Senza ideologie, come si vede chiaramente nel modo in cui Francesco parla dei poveri. «È il Papa stesso a dirci che “Il pauperismo è una caricatura del Vangelo e della stessa povertà. Invece san Francesco ci ha aiutato a scoprire il legame profondo tra la povertà e il cammino evangelico» o, ancora, in Evangelii Gaudium «Per la Chiesa l’opzione per i poveri è una categoria teologica prima che culturale, sociologica, politica o filosofica”. Noi conosciamo meglio chi è Dio attraverso il suo amore di preferenza ai poveri, un genere di amore che il Papa ci invita a praticare con decisione».

Decisiva in Bergoglio, nell’analisi di Scola, è «l’affermazione della cultura dell’incontro contrapposta alla cultura dello scarto, consentendo la massima valorizzazione della persona, dei corpi intermedi e della società e, con le debite distinzioni, della Chiesa stessa perché applica il principio della pluriformità nell’unitá. La centralità dell’uomo è uno dei cardini dell’insegnamento di papa Francesco che nella sua testimonianza e nel suo magistero afferma con forza che la misericordia e il partire dalla carne dei poveri è il nucleo essenziale dell’annunzio del Vangelo».

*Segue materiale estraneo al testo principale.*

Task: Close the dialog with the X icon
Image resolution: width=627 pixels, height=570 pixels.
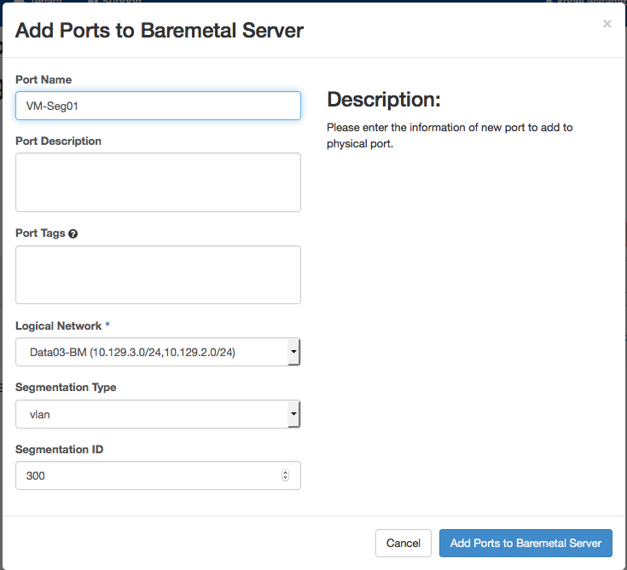Action: coord(607,24)
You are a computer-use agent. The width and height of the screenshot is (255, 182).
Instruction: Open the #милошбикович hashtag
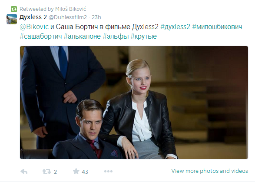coord(217,26)
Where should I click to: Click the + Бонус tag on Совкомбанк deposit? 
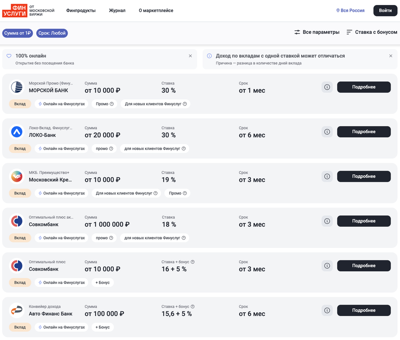tap(103, 282)
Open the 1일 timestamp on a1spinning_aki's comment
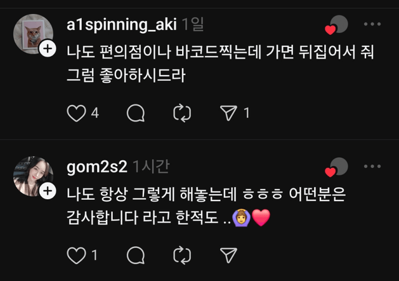The image size is (399, 281). click(x=192, y=24)
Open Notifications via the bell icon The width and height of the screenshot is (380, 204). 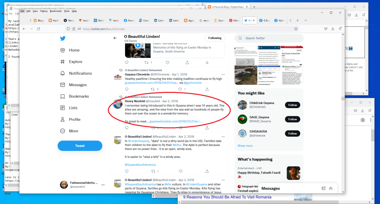(63, 73)
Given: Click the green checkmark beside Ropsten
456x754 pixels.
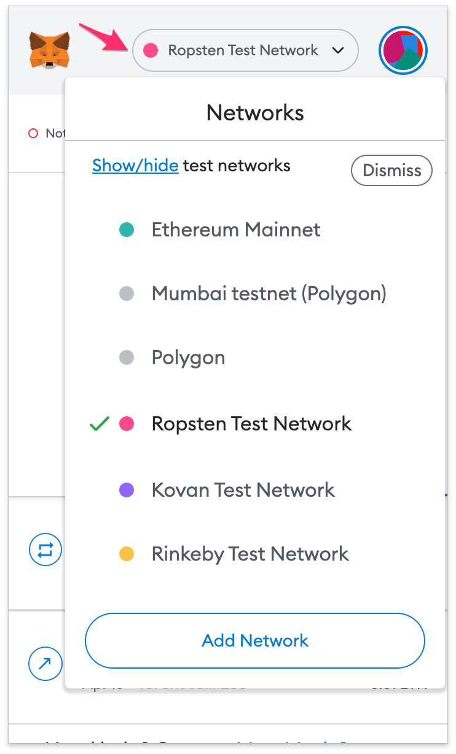Looking at the screenshot, I should 100,424.
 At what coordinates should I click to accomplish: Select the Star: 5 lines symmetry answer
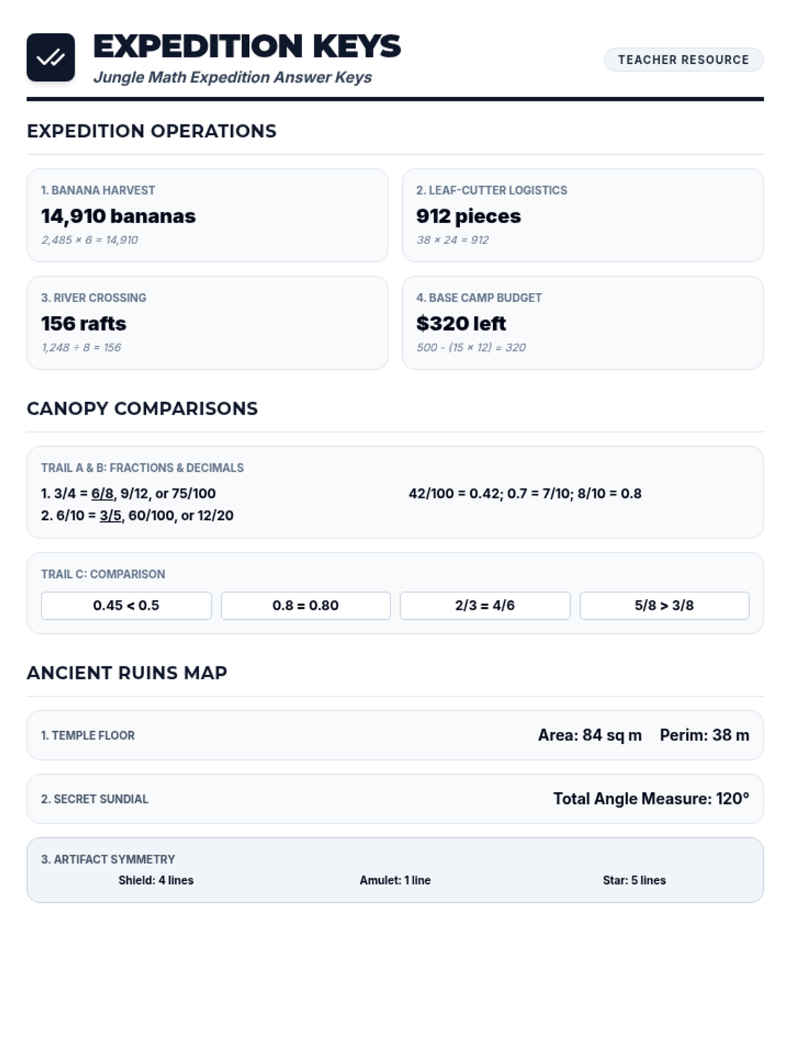pyautogui.click(x=635, y=881)
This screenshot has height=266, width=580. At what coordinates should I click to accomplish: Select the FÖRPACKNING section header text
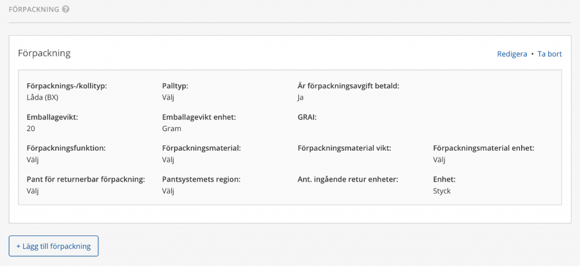coord(33,10)
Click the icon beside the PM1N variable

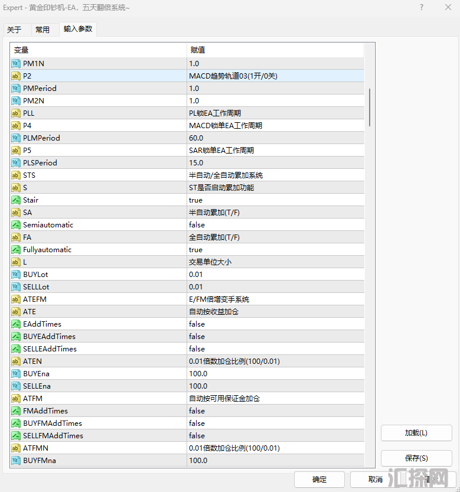click(16, 63)
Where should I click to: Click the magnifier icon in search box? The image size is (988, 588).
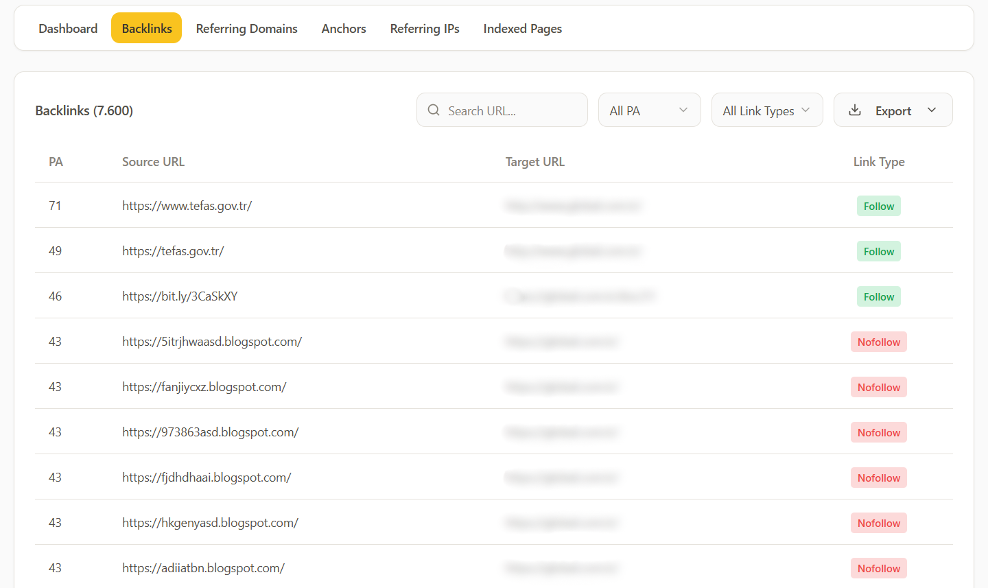coord(434,110)
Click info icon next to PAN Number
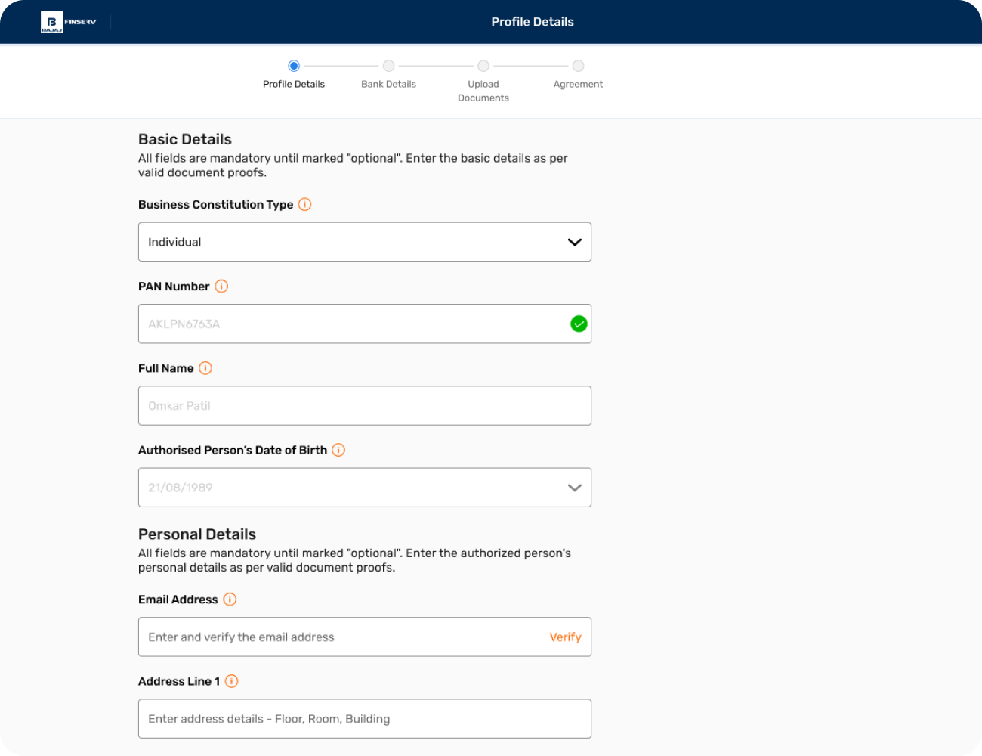 point(221,286)
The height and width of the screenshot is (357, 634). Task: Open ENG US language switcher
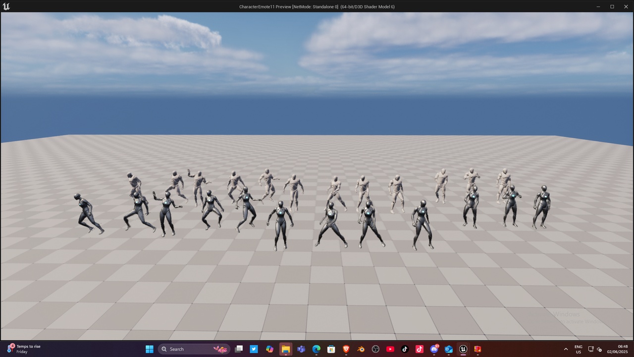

Rispondendo poi alla provocazione di Zagrebelsky Scola ha detto: «L’espressione  del papa “Chi sono io per giudicare?” ha forse introdotto un cambiamento di “sensibilità” nel magistero ecclesiale? Oppure ha affermato una coscienza individuale separata dalla relazione agli altri e dalla ricerca del vero in vista del bene comune? No. Il papa critica l’individualismo, cerca l’uomo come soggetto, parla di solidarietà concepita come comunitaria, richiama alla continua conversione: tutto ciò dice come per lui il richiamo alla coscienza è legata alla ricerca del vero.

E sulle questioni morali classiche (aborto, natalità, eutanasia, omosessualità, matrimonio…) non mi pare che il Papa abbia detto qualcosa di sostanzialmente diverso rispetto alla dottrina comune. Lascia trasparire una acuta coscienza della natura plurale della società (diritti, doveri, leggi), concepisce la Chiesa in continuo confronto dialogico con tutti i soggetti che la abitano, qualunque sia la loro visione del mondo».

Rusconi nel suo intervento ha riconosciuto a papa Francesco una capacità innata di comunicare con le persone, attraverso il contatto diretto e spontaneo. «Ma nella sua strategia comunicativa ha cura di ribadire i valori tradizionali. Non è casuale che recentemente si sia espresso in modo fermo sul tema dell’aborto, della eutanasia, della validità dell’obiezione di coscienza dei medici. E su questioni quali omosessualità, aborto, eutanasia, testamento biologico, il confronto tra laici e cattolici si dilata e diventa più difficile».